[What you have to do] Each line in the records below, from the one that contains "Where should I click to: Select" to the one that contains "Given: Pick the White Balance eyedropper tool", should be reproduced exactly, the first and last included.

▶

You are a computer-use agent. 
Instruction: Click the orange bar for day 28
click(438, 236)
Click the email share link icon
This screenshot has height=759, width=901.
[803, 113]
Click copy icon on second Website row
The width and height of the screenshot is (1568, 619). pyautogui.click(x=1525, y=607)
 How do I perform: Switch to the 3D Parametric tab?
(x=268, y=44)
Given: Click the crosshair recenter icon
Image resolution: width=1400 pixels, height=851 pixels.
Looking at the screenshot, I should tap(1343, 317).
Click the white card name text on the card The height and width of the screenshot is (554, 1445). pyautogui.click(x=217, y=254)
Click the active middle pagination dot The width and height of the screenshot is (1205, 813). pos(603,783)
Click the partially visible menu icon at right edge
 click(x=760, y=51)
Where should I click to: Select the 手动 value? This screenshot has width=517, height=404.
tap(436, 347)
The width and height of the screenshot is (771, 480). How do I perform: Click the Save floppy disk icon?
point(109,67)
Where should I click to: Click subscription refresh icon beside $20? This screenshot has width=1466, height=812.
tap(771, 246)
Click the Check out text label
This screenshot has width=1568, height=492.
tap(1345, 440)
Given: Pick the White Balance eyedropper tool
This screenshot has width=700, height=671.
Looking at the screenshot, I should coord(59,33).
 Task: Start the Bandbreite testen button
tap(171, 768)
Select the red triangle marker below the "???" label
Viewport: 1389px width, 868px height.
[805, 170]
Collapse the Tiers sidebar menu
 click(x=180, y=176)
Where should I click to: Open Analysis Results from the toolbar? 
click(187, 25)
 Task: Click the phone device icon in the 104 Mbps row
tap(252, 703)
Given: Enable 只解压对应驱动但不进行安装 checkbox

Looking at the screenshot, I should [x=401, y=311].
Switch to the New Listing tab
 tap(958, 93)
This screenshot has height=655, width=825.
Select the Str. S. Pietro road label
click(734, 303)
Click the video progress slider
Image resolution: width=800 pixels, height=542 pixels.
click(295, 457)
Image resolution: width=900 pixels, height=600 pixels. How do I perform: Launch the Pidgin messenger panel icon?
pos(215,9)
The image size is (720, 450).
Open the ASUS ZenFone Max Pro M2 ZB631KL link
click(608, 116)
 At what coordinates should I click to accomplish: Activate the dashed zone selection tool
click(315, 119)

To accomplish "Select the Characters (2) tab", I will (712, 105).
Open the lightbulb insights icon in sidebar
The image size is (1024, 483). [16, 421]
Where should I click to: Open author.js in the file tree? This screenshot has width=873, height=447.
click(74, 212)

◀

[Answer box]
Where should I click to: Select the 手动 value? This screenshot has width=517, height=404.
tap(436, 347)
The width and height of the screenshot is (771, 480). How do I perform: Click the Save floppy disk icon?
point(109,67)
Where should I click to: Click subscription refresh icon beside $20? This screenshot has width=1466, height=812.
tap(771, 246)
Click the Check out text label
This screenshot has width=1568, height=492.
tap(1345, 440)
Given: Pick the White Balance eyedropper tool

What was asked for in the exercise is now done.